Отрывок со страницы:
· · · · · · ·

Я перестал понимать Пелевина
Повторюсь: массы - определение не количественное, а качественное, и на эту тему есть целая научная работа испанского философа Ортеги-и-Гассета, жившего в начале прошлого века. Может быть, и не стоило бы о нем упоминать, если бы он никаким боком не был причастен к творчеству Виктора Пелевина. Но мне почему-то кажется – причастен. Потому немного остановимся на его трактате «Восстание масс».
Отступление второе.
Привожу цитату:
«Масса — всякий и каждый, кто ни в добре, ни в зле не мерит себя особой мерой, а ощущает таким же, как и все, и не только не удручён, но доволен собственной неотличимостью… Масса — это те, кто плывет по течению и лишён ориентиров. Поэтому массовый человек не созидает, даже если возможности и силы его огромны… Избранные не те, кто кичливо ставит себя выше, но те, кто требует от себя больше, даже если требование к себе непосильно. Избранные — единственные, кто зовёт, а не просто отзывается, кто живёт жизнью напряжённой и неустанно упражняется в этом»…
Избранные, пассионарии, то есть, те, кто абсорбирован от внешней среды, кто энергоизбыточен, заточен на действие, на поступки, не свойственные иным, рождаются вовсе не по каким-то там математическим формулам (типа на тысячу один гений). Именно они - реперные вышки, ориентиры в мировых преобразованиях. В их появлении на свет нет никакой закономерности, это может быть вообще следствие мутации, и внешнее проявление ее сопровождается психологическими или физическими отклонениями. Ну, к примеру, человек рождается шестипалым, или до крайности замкнутым в себе…
Любители Виктора Пелевина, вы уже поняли, к чему я это клоню, так? Правильно, Хочу пару слов сказать о его «Затворнике и Шестипалом». В самом начале этого материала уже признавался, что любимых пелевинских произведений у меня немного. Так вот, «Затворник и Шестипалый» - одно из этих немногих.

· · · · · · ·

Что сделать:
**a.** Проверьте, согласуются ли с отрывком о Пелевине три утверждения: (i) Ортега-и-Гассет жил в начале прошлого века; (ii) автор называет массы количественным определением; (iii) «Затворник и Шестипалый» входит в число любимых произведений автора. Для каждого ответьте «да» или «нет» и приведите решающие слова отрывка дословно.
**b.** Измените отрывок о Пелевине от слов «Я перестал понимать» до слов «Отступление второе.» включительно: подставьте «известного мыслителя» на место «испанского философа» и приведите этот кусок целиком.
Записи здесь не понадобятся.

(Записи набора данных)
· · · · · · ·

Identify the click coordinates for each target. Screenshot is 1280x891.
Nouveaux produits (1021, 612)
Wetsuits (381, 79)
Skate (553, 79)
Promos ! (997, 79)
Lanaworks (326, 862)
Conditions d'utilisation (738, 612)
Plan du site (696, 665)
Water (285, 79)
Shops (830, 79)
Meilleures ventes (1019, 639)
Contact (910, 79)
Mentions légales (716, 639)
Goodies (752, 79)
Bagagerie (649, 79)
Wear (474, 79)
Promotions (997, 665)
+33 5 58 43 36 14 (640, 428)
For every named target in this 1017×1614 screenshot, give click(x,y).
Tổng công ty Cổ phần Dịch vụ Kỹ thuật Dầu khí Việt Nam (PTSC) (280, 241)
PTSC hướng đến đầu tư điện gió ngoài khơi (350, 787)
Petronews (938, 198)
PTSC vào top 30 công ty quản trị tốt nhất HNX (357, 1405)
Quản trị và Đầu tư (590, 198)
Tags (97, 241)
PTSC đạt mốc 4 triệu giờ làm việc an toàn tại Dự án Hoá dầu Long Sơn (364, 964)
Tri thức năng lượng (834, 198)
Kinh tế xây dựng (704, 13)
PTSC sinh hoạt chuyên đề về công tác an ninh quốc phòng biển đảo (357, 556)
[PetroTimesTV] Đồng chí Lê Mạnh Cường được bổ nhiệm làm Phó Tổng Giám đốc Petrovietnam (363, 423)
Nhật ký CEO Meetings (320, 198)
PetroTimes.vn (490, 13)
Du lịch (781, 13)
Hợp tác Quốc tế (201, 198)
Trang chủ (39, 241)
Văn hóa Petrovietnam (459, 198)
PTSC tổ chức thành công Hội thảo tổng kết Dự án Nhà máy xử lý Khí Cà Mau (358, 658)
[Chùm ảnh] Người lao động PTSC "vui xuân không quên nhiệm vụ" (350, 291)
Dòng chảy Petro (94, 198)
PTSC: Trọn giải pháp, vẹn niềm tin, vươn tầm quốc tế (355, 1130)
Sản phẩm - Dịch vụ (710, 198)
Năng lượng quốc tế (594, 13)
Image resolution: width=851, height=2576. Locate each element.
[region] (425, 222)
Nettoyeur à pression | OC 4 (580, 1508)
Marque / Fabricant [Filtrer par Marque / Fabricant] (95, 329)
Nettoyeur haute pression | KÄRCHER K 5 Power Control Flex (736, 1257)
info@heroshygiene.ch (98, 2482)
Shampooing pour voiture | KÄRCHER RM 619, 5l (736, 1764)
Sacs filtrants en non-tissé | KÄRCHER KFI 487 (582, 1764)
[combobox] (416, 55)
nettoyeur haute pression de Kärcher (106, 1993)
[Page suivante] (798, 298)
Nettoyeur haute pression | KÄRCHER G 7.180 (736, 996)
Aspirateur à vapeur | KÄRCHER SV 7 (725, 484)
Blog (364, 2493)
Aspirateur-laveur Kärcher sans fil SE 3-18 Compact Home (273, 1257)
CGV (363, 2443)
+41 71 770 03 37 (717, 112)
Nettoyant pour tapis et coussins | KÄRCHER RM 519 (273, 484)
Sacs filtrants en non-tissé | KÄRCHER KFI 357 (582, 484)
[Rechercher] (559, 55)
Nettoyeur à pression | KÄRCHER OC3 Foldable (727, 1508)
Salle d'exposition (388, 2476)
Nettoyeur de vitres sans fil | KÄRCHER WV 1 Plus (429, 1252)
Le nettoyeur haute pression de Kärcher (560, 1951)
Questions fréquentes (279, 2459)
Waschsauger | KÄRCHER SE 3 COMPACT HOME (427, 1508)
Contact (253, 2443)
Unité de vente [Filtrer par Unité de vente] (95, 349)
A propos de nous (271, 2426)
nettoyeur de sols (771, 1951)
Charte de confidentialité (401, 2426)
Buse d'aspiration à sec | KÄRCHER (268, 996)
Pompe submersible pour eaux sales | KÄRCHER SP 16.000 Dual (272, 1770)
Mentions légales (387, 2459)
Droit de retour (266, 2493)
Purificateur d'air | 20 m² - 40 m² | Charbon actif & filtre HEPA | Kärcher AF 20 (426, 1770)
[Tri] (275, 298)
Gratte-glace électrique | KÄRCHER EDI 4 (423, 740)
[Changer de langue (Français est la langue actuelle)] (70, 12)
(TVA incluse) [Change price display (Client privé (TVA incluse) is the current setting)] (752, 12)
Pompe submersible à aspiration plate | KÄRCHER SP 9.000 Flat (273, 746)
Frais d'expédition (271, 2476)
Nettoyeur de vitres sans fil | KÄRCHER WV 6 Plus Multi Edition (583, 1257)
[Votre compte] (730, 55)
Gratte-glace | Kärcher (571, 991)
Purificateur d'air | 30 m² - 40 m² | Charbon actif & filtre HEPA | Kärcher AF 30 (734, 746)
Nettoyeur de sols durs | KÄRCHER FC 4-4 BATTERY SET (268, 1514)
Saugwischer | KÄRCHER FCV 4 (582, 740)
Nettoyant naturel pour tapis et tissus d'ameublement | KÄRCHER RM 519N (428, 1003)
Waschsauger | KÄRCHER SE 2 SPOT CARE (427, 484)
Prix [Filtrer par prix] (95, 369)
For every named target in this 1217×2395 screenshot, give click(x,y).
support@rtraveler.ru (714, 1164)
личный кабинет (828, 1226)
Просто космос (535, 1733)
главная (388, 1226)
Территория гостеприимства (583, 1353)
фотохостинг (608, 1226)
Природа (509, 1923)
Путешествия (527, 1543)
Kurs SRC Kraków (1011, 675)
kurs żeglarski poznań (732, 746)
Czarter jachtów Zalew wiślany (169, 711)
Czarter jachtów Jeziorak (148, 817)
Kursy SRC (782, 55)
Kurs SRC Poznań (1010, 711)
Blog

· · · · · · ·

Ответы:
**a.**
(i) Да: «испанского философа Ортеги-и-Гассета, жившего в начале прошлого века».
(ii) Нет: «массы - определение не количественное, а качественное».
(iii) Да: «"Затворник и Шестипалый" - одно из этих немногих».

**b.**
Я перестал понимать Пелевина
Повторюсь: массы - определение не количественное, а качественное, и на эту тему есть целая научная работа известного мыслителя Ортеги-и-Гассета, жившего в начале прошлого века. Может быть, и не стоило бы о нем упоминать, если бы он никаким боком не был причастен к творчеству Виктора Пелевина. Но мне почему-то кажется – причастен. Потому немного остановимся на его трактате «Восстание масс».
Отступление второе.